__Text to read__.
Hello,
I’m having problems reading hdf5 files using the ‘HDF5’ package, with nested dictionaries in them stored from Python. The data consists of a key (string) and its value (dict containing two keys for different arrays).
I saved it using deepdish , and I can read it fine in Python. However, when I read it in Julia using matches = h5open(file)
, the data is like:
HDF5.File: (read-only) Photo_SG_matches.h5
├─ CLASS
├─ DEEPDISH_IO_DEEPDISH_IO_UNPACK
├─ DEEPDISH_IO_VERSION
├─ PYTABLES_FORMAT_VERSION
├─ TITLE
├─ VERSION
└─ data
├─ CLASS
├─ PSEUDOATOM
├─ TITLE
└─ VERSION
And if I run read(matches, data)
it shows a 1-element vector of strings:
1-element Vector{Vector{UInt8}}:
[0x80, 0x04, 0x95, 0x43, 0x12, 0x01, 0x00, 0x00, 0x00, 0x00 … 0xd8, 0x23, 0x3f, 0x94, 0x74, 0x94, 0x62, 0x75, 0x75, 0x2e]
Am I missing something, or does Julia not support nested dicts?
Not an HDF5
expert, but it looks like the Python package employs a custom serialization of Python types, probably because HDF5
does not have a dictionary type.

__Material provided__.
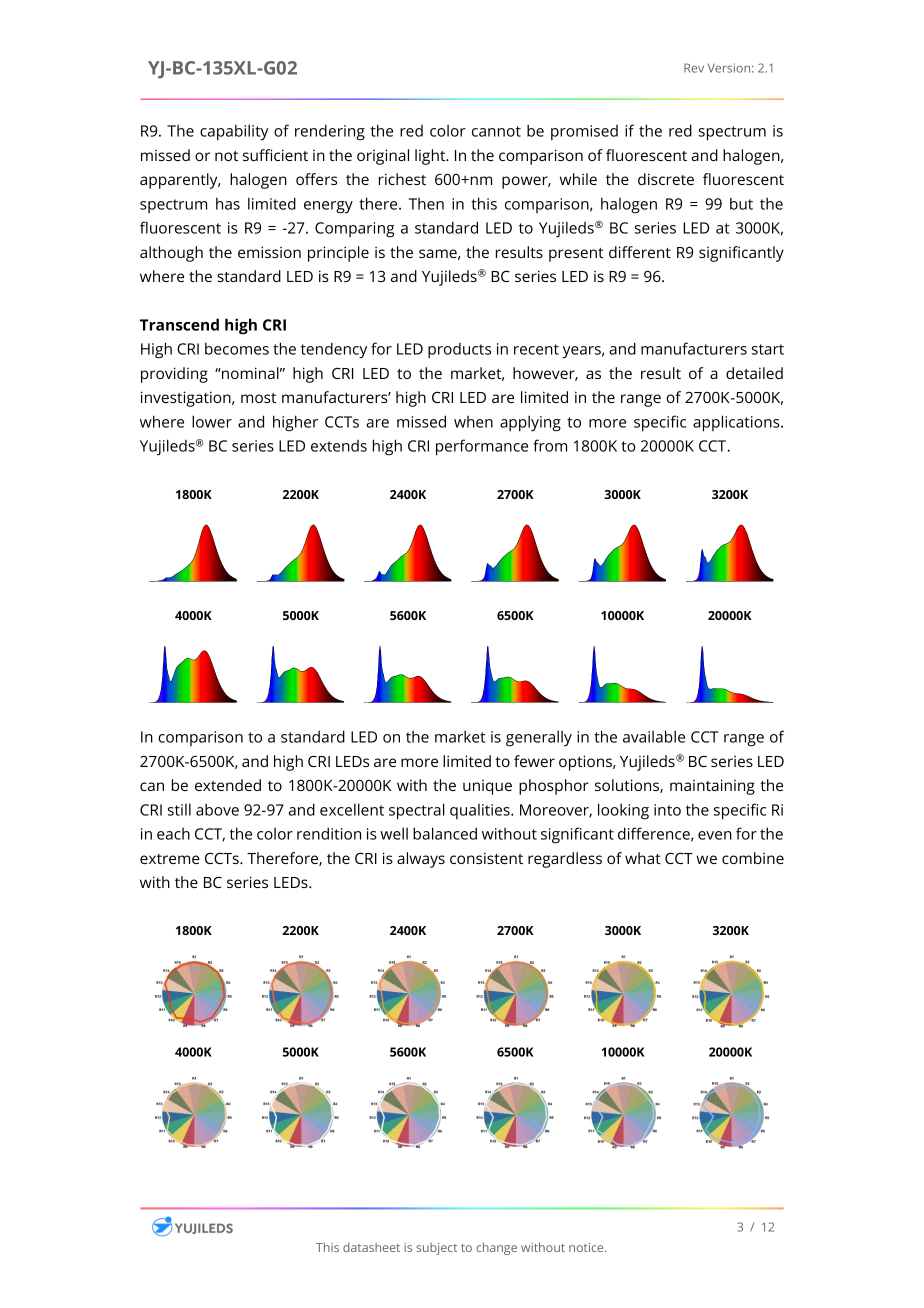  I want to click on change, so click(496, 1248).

==

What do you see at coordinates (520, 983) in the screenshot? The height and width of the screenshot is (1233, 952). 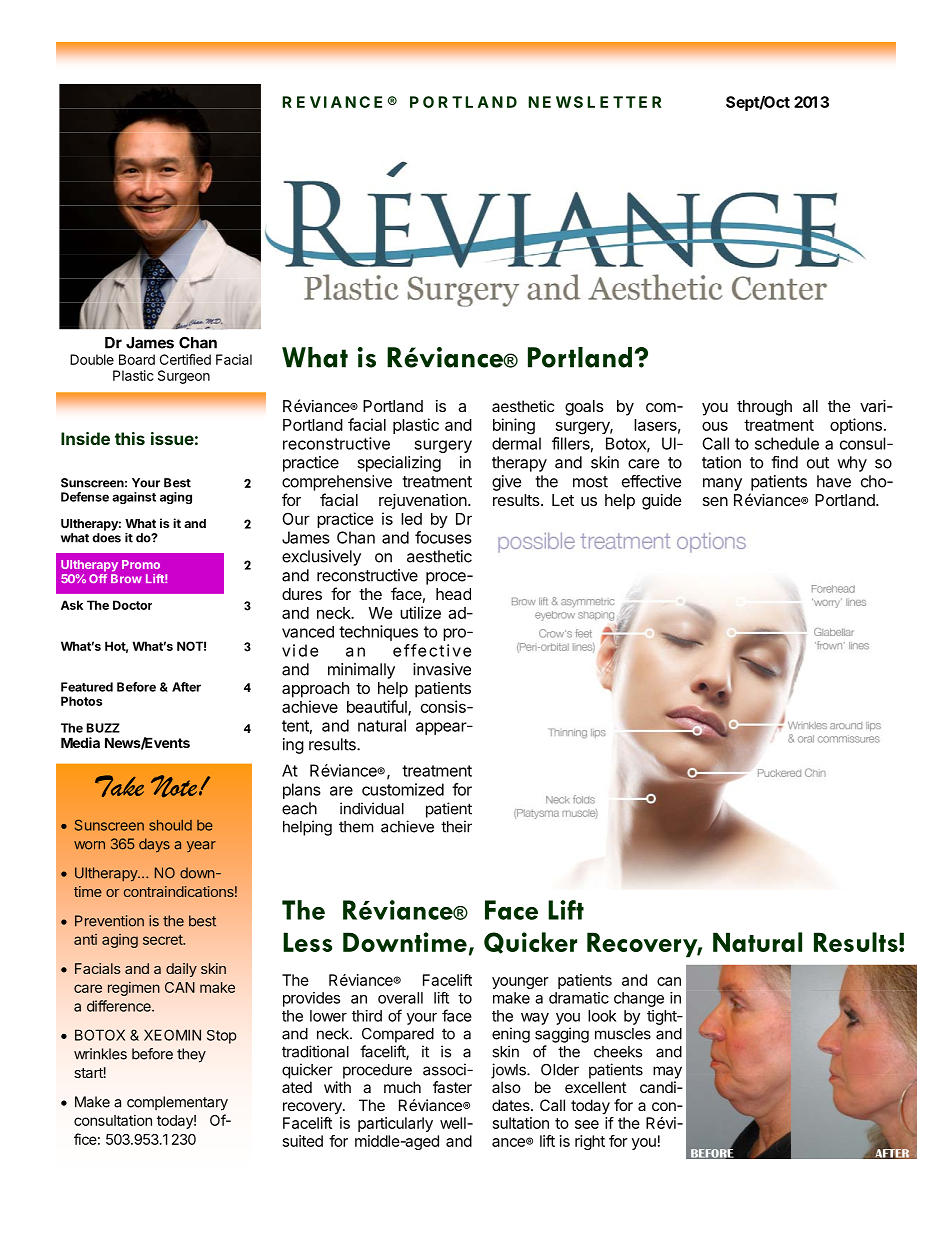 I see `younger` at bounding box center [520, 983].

---

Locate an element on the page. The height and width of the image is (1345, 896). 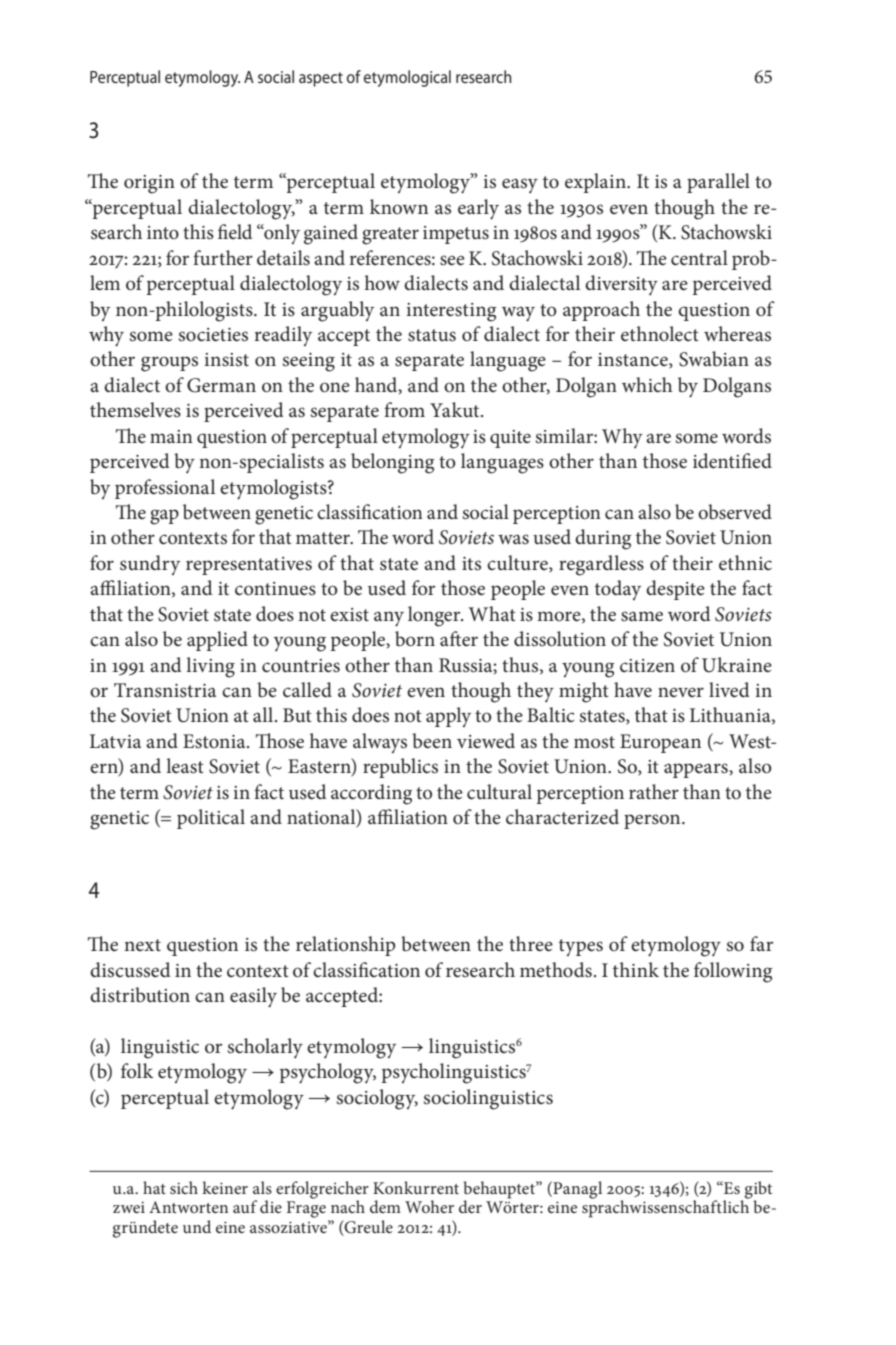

__What this exercise asks__.
1. In the thread, which Python package was used to save the HDF5 file?
2. Print everything in the thread from "it shows a 1-element" down to "a dictionary type.", without changes.
The material has no connection to the thread.

__Solutions__.
1. Deepdish.

2.
it shows a 1-element vector of strings:
1-element Vector{Vector{UInt8}}:
[0x80, 0x04, 0x95, 0x43, 0x12, 0x01, 0x00, 0x00, 0x00, 0x00 … 0xd8, 0x23, 0x3f, 0x94, 0x74, 0x94, 0x62, 0x75, 0x75, 0x2e]
Am I missing something, or does Julia not support nested dicts?
Not an HDF5
expert, but it looks like the Python package employs a custom serialization of Python types, probably because HDF5
does not have a dictionary type.